Sayın çoğunluk ile aramızda oluşan uyuşmazlık, temyiz incelemesine konu kararın değer itibariyle verildiği anda kesin olup olmadığı, bir başka ifadeyle temyiz incelemesinin mümkün olup olmadığı noktasında toplanmaktadır.
Temyize ilişkin hükümler 6100 sayılı HMK da düzenlendiğine göre aynı Yasa'nın 448. maddesi “Zaman bakımından uygulanma” başlığıyla “Bu kanun hükümleri, tamamlanmış işlemleri etkilememek kaydıyla derhal uygulanır.” demektedir.

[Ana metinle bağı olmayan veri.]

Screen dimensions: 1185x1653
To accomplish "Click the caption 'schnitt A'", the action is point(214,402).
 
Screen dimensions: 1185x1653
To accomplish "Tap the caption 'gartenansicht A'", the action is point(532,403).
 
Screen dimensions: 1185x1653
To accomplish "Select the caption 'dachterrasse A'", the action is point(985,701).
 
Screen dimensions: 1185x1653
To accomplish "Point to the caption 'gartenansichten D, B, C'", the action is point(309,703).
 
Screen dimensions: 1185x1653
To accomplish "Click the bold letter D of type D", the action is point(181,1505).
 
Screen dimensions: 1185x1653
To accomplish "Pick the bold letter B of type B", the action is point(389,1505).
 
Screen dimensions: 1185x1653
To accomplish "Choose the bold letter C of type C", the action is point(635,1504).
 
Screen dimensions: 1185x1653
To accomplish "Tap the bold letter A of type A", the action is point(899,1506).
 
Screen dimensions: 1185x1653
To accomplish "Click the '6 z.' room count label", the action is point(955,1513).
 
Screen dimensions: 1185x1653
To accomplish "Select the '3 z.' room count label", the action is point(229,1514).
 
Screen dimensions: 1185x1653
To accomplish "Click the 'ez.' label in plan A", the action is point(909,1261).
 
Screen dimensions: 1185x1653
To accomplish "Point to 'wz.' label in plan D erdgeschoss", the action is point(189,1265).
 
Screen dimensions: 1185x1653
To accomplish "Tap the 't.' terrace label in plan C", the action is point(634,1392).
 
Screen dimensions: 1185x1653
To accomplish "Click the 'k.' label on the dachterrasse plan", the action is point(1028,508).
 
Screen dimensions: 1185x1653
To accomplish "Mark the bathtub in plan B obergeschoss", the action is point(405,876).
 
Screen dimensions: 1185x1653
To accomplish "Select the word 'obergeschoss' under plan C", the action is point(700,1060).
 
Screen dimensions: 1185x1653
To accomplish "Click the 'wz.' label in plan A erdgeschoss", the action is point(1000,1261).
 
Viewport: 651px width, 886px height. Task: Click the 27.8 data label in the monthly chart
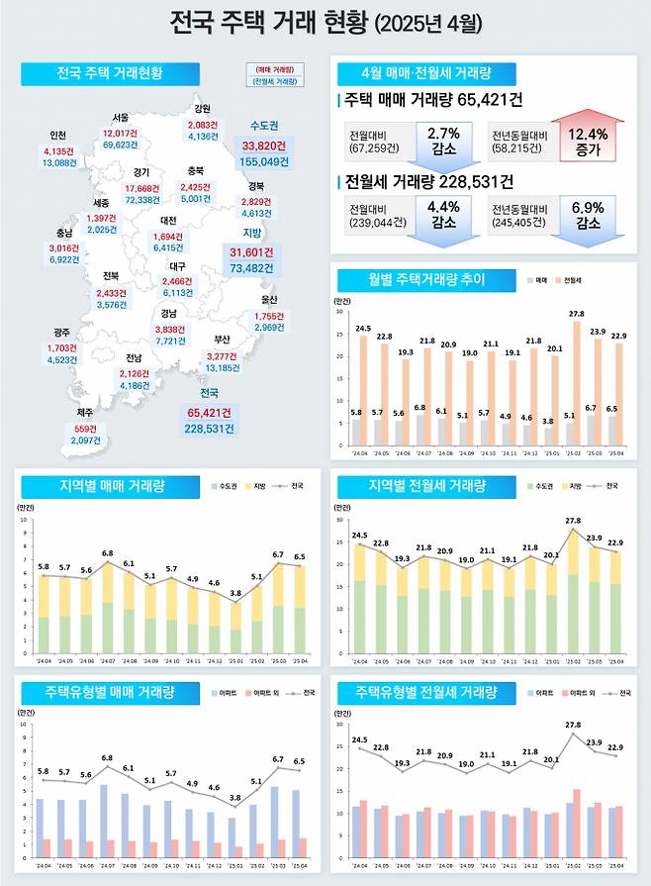pyautogui.click(x=577, y=314)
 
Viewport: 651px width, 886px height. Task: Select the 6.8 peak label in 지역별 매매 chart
pyautogui.click(x=107, y=553)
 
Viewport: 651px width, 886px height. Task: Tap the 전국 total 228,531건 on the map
pyautogui.click(x=209, y=429)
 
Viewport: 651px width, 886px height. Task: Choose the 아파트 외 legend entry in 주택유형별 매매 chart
pyautogui.click(x=262, y=693)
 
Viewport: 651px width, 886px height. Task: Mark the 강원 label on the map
pyautogui.click(x=202, y=109)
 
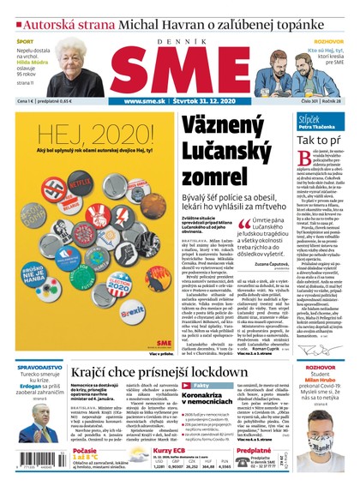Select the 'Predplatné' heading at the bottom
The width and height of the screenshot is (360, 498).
click(254, 450)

Diğer yandan 3402 sayılı Kadastro Kanunu’nun Ek madde 6 ise “…kadastro öncesi nedene dayalı olarak açılan davalarda genel mahkemelerin verdiği kararlar …..miktar veya değerine bakılmaksızın 12/1/2011 tarihli ve 6100 sayılı Hukuk Muhakemeleri Kanunu hükümlerine göre istinaf veya temyiz kanun yoluna başvurulabilir.” şeklindedir. Söz konusu bu düzenleme 22.07.2020 tarihli 7251 sayılı Yasa'nın 53. maddesi ile getirilmiştir. Yürürlük tarihi ise 28.07.2020'dir.
6100 sayılı HMK’nın geçici 3. maddesi ise “Bölge adliye mahkemelerinin …göreve başlama tarihine kadar, 1086 sayılı Kanunun temyize ilişkin yürürlükteki hükümlerinin uygulanmasına devam olunur…” şeklinde düzenlenmiştir.
1086 sayılı Hukuk Usulü Muhakemeleri Kanunu’nun 427/2. maddesi ise, “miktar veya değeri birmilyar lirayı geçmeyen taşınır mal ve alacak davalarına ilişkin nihai kararlar kesindir.” demek suretiyle gayrimenkullere ilişkin uyuşmazlıklarda değere bakılmaksızın temyiz yolunun açık olduğu belirtilmiştir.
HMK’nın temyiz edilemeyen kararlar başlıklı 362. maddesinin 1-a bendi ise, “Miktar veya değeri kırk bin Türk Lirasını (bu tutar dahil) geçmeyen davalara ilişkin kararlar.” demek suretiyle temyiz sınırını belirlemiştir. Bu miktarın her yıl yeniden değerleme suretiyle arttırıldığı izahtan varestedir.
Bölge adliye mahkemeleri ise bilindiği üzere 20.07.2016 tarihinde faaliyete başlamıştır.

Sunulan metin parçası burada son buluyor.